3.2.P.8.1 Stability summary and conclusion (name, dosage form)

The types of studies conducted, protocols used, and the results of the studies should be summarized. The summary should include, for example, conclusions with respect to storage conditions and shelf life, and, if applicable, in-use storage conditions and shelf life. As clarification, "results" refers to the conclusions from the various studies, addressing storage conditions tested, container closure system if different than that described in 3.2.P.7 and orientation, batch number, batch strength, completed and proposed test stations, study test parameters and frequency of testing, recommended shipping and monitoring conditions, and the proposed storage conditions and shelf life. [Copy this summarized information to the QOS-B under 2.3.P.8: Summary of studies undertaken; Copy this summarized information to the CPID-B (Schedule D drugs) under P Drug Product: Stability: Stability Summary and Conclusion.]

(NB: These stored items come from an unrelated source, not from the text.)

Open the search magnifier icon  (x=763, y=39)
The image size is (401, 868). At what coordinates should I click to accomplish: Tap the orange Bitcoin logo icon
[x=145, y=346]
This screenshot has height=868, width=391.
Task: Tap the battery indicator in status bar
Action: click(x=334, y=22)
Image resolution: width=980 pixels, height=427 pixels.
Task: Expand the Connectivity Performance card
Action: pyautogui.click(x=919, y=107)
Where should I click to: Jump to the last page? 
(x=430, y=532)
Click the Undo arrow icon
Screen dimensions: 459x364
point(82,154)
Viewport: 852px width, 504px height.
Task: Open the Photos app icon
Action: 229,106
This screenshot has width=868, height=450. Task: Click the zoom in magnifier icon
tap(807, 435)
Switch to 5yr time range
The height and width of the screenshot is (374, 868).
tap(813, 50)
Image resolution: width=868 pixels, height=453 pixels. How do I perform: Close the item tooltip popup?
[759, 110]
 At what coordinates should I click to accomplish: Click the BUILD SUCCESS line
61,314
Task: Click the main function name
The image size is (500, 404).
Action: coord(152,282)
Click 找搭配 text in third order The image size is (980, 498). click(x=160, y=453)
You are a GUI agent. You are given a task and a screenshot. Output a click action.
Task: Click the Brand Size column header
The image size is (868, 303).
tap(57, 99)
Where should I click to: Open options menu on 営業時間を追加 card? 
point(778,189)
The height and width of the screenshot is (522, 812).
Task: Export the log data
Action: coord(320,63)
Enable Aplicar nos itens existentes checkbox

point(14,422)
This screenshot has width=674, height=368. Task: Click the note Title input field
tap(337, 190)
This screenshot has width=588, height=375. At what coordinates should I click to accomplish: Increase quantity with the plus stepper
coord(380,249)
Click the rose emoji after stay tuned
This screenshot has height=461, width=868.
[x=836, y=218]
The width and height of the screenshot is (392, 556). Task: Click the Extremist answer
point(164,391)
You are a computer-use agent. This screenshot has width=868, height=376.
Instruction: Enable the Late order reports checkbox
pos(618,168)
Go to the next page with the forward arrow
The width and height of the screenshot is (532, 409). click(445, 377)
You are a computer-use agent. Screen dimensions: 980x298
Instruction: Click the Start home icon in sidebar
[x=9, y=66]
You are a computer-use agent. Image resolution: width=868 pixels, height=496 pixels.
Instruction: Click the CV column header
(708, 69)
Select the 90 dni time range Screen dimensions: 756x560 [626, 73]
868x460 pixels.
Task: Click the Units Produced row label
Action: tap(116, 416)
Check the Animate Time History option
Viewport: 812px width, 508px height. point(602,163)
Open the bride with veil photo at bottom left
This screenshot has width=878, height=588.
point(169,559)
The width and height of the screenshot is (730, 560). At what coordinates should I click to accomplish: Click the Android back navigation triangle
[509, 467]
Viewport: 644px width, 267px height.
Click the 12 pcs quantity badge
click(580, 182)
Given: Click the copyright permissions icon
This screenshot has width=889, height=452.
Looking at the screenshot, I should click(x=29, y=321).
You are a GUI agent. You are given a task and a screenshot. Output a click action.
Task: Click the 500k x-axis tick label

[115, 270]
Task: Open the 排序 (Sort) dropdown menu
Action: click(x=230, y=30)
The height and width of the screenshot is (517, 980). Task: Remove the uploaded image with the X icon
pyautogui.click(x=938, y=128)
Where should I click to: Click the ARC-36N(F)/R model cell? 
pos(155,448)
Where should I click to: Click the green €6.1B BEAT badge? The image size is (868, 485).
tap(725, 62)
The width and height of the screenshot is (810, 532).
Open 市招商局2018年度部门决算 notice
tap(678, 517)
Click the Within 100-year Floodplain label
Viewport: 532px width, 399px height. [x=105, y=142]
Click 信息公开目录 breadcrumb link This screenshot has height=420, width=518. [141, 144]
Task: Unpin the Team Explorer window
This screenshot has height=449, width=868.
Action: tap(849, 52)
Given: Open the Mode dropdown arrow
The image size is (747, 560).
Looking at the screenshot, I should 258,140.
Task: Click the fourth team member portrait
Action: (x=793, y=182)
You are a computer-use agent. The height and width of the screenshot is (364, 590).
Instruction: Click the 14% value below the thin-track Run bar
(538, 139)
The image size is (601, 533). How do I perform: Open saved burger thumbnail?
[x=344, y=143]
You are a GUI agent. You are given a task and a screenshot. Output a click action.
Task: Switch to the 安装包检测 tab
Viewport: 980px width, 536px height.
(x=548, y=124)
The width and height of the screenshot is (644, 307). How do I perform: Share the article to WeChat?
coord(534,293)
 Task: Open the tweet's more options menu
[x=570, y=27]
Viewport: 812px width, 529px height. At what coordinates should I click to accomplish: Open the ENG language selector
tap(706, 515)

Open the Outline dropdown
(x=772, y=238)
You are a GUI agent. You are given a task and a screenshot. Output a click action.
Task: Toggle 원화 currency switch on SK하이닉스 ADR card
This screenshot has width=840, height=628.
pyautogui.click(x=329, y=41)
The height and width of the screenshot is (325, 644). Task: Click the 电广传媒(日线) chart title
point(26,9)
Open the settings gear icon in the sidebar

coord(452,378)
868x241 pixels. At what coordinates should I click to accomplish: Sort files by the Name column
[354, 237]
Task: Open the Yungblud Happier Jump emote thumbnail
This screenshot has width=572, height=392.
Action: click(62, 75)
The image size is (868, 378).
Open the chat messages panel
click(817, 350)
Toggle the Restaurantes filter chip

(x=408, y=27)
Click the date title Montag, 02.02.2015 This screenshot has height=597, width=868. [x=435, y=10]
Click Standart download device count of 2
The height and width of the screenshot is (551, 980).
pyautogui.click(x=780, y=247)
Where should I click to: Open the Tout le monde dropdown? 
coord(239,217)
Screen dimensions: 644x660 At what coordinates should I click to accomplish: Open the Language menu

Information on the stability batches and batch lineage should also be provided. This information may be reported using the following summary table:

References:

ICH guidelines:

• Q1A, Q1B, Q5C and Q6B

3.2.P.8.2 Post-approval stability protocol and stability commitment (name, dosage form)

The post-approval stability protocol and annual stability commitment should be provided. [Copy this information to the QOS-B under 2.3.P.8: Post-approval stability protocol; Copy this information to the CPID-B (Schedule D drugs) under P Drug Product: Stability: Post-Approval Stability Protocol and Stability Commitment.]

References:

ICH guidelines:

• Q1A and Q5C

Health Canada guidance document:

• Annex 2 to the Current Edition of the Good Manufacturing Practices Guidelines Schedule D Drugs (Biological Drugs) (GUI-0027)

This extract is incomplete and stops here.